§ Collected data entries
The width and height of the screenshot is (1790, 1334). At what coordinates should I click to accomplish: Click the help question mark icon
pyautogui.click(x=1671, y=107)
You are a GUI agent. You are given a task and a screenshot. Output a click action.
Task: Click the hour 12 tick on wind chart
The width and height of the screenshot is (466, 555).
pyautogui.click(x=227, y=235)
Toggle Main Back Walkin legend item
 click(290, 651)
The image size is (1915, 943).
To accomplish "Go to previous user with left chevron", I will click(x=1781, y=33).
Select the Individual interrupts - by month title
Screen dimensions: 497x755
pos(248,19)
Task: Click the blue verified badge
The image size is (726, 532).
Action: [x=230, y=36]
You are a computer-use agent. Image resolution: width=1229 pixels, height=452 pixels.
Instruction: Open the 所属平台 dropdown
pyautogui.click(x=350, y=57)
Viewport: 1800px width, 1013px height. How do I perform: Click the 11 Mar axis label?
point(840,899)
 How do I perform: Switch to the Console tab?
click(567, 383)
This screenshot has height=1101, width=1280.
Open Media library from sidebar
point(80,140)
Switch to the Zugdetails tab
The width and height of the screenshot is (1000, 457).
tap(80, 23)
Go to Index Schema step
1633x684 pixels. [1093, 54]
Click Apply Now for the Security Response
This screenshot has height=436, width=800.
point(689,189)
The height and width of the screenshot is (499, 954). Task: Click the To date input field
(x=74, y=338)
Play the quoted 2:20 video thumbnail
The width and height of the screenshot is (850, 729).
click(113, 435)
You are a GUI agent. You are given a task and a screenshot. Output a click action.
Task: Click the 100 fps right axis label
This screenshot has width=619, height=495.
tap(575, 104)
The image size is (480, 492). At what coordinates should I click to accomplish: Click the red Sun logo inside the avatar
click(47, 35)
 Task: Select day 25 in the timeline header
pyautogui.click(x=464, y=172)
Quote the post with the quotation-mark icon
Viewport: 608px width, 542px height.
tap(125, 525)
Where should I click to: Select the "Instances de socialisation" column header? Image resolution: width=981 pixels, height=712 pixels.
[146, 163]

§ YOUR INSTRUCTIONS
Print the data above again, with nothing altered and nothing left out.

§ TASK SOLUTION
The width and height of the screenshot is (1790, 1334). At what coordinates should I click to accomplish: Click the help question mark icon
pyautogui.click(x=1671, y=107)
You are a GUI agent. You are given a task and a screenshot. Output a click action.
Task: Click the hour 12 tick on wind chart
The width and height of the screenshot is (466, 555).
pyautogui.click(x=227, y=235)
Toggle Main Back Walkin legend item
 click(290, 651)
The image size is (1915, 943).
To accomplish "Go to previous user with left chevron", I will click(x=1781, y=33).
Select the Individual interrupts - by month title
Screen dimensions: 497x755
pos(248,19)
Task: Click the blue verified badge
The image size is (726, 532).
Action: [x=230, y=36]
You are a computer-use agent. Image resolution: width=1229 pixels, height=452 pixels.
Instruction: Open the 所属平台 dropdown
pyautogui.click(x=350, y=57)
Viewport: 1800px width, 1013px height. How do I perform: Click the 11 Mar axis label?
point(840,899)
 How do I perform: Switch to the Console tab?
click(567, 383)
This screenshot has height=1101, width=1280.
Open Media library from sidebar
point(80,140)
Switch to the Zugdetails tab
The width and height of the screenshot is (1000, 457).
tap(80, 23)
Go to Index Schema step
1633x684 pixels. [1093, 54]
Click Apply Now for the Security Response
This screenshot has height=436, width=800.
point(689,189)
The height and width of the screenshot is (499, 954). Task: Click the To date input field
(x=74, y=338)
Play the quoted 2:20 video thumbnail
The width and height of the screenshot is (850, 729).
click(113, 435)
You are a GUI agent. You are given a task and a screenshot. Output a click action.
Task: Click the 100 fps right axis label
This screenshot has width=619, height=495.
tap(575, 104)
The image size is (480, 492). At what coordinates should I click to accomplish: Click the red Sun logo inside the avatar
click(47, 35)
 Task: Select day 25 in the timeline header
pyautogui.click(x=464, y=172)
Quote the post with the quotation-mark icon
Viewport: 608px width, 542px height.
tap(125, 525)
Where should I click to: Select the "Instances de socialisation" column header? Image resolution: width=981 pixels, height=712 pixels.
[146, 163]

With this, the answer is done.